新たにHewlett-Packard(HP)の最高経営責任者(CEO)に就任したMeg Whitman氏はSteve Jobs氏と同様に、一般的なリーダーの目から見ると眉をひそめたり、反面教師にしてしまうようなある種のマネジメント上の性格を備えていることで知られている。以下は、2人に共通しているとされる5つの性格である。
- 偏執的、あるいは強迫観念に取り憑かれているかのような性格--調査によって自らの誤りが明らかになったとしても、「論理的」に振る舞わない。

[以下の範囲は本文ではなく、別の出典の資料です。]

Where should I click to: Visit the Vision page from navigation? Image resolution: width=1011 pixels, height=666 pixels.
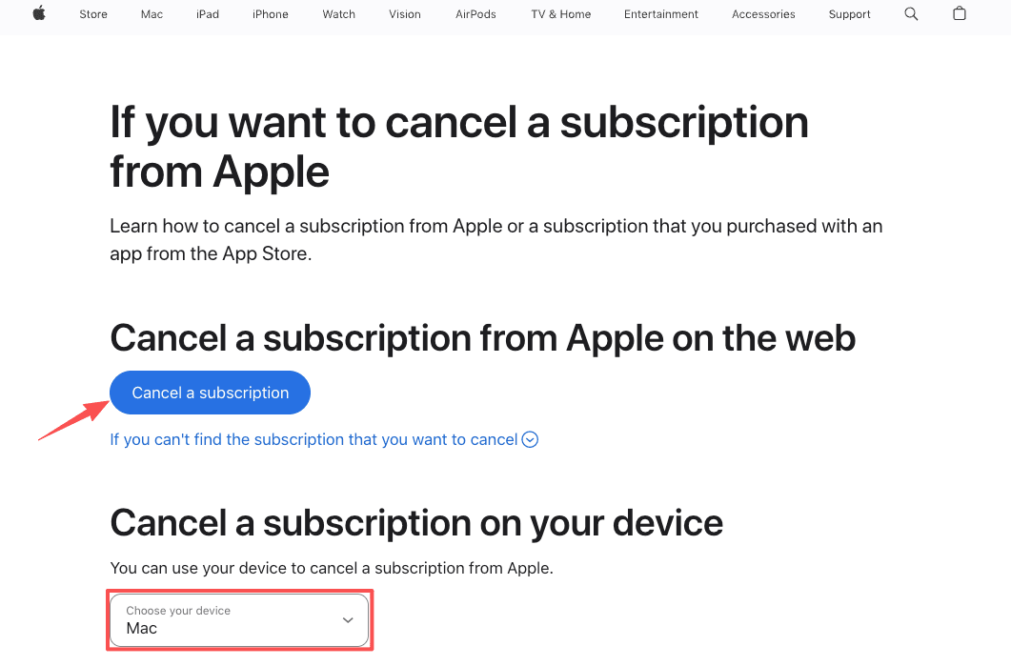(x=404, y=13)
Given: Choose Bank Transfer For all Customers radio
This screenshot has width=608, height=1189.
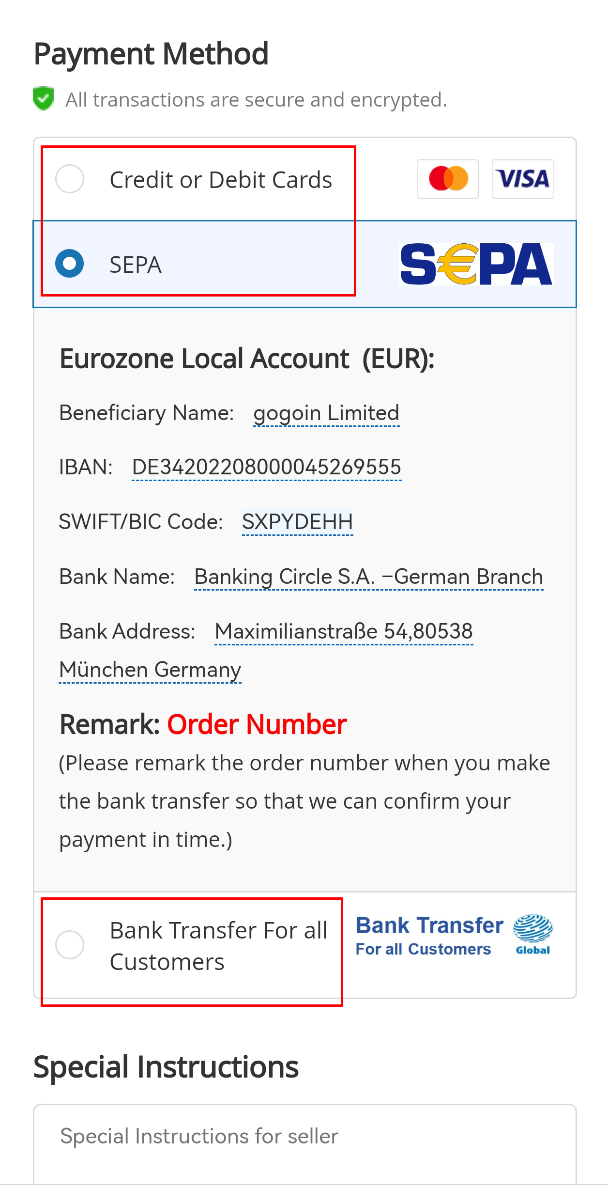Looking at the screenshot, I should (x=70, y=944).
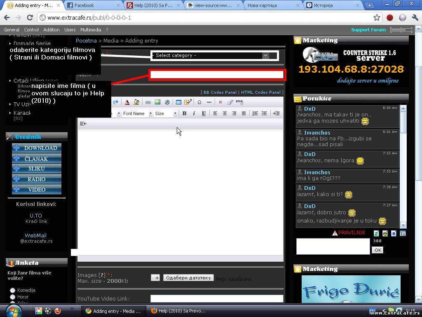Click the Bold formatting icon
Screen dimensions: 422x317
pos(184,114)

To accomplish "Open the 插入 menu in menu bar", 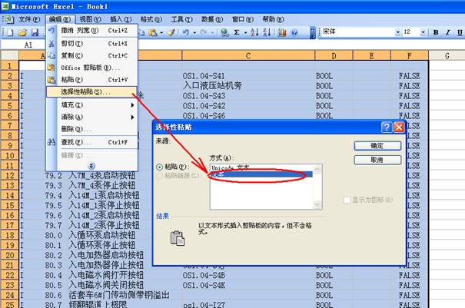I will [121, 18].
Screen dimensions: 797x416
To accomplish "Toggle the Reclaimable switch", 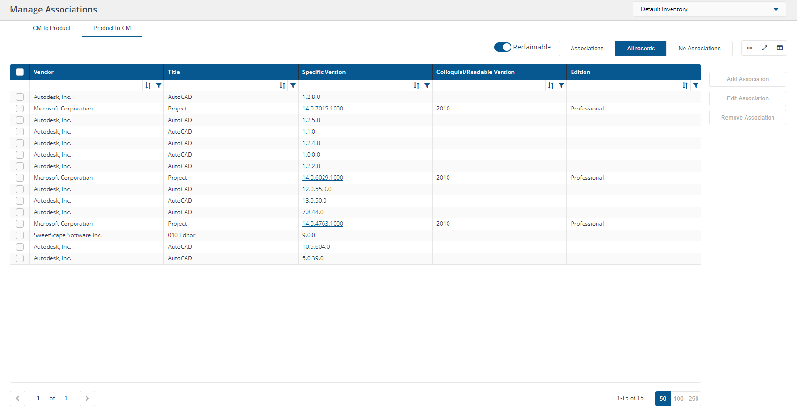I will 502,47.
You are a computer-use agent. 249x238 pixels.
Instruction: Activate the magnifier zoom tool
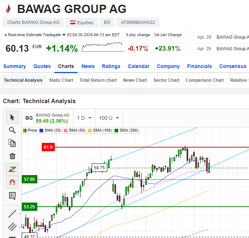[x=12, y=130]
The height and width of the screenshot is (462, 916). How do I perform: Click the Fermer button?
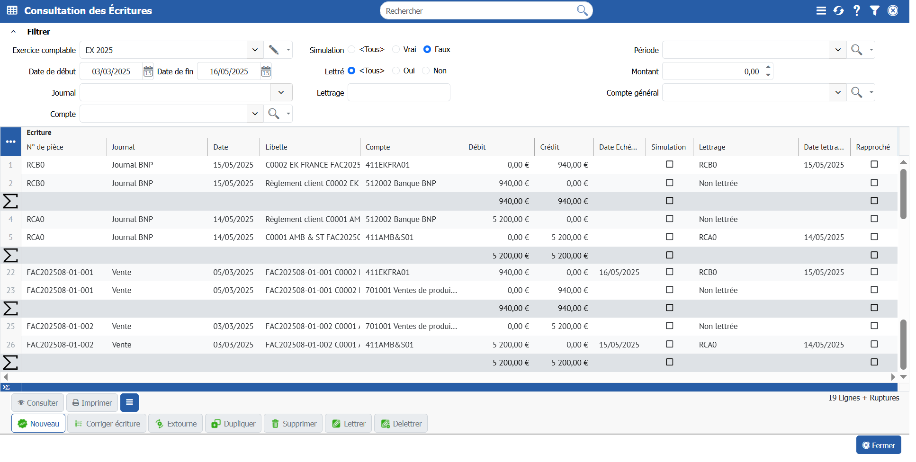878,445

- 極めて移り気な性格--そして時には、感情に流されることもあり、その度に人事部門が振り回されることになる。
- すぐに悪態をつく性格--ビジネスシーンに悪態はそぐわないということは「どんな人でも」知っているはずだ。マネージャーとしてバランスの取れた人物であれば、悪態なんかつくはずないだろう?
- 厳しい注文を付ける性格--厳しすぎる注文を付けることもしばしばある。部下の働きに対して「途方もない」期待を抱くためである。
- えこひいきしがちな性格--プロジェクトや、ひと、サプライヤーに対してえこひいきする。こういったことは大抵の場合、法的な問題へと繋がりかねないため、避けるようにすべきなのだ。
via: 有能なリーダーに共通する性格とは--ホイットマン氏とジョブズ氏に学ぶ - ZDNet Japan
そして不思議なことだが、この二人はリーダーとして成功した。共通しているものがあるとすれば、自分の「ビジョン」への熱意だろうか。しかしそれなら麻原彰晃だって、ヒトラーだって自分の「ビジョン」への熱意を持っていたのである。そして結果はともあれ、人を率いるという点では成功したといえるのかもしれない。
というわけで、結局「自分が信じられるビジョンに従いなさい」ということになるのかもしれない。そして(これは漫画蒼天航路からの引用だが)
「食べたことのないすごいごちそうを描く」
力で、人がついてくるか、そしてその人達がどこへ向かうかが決まるとかそんなことなのだろうか。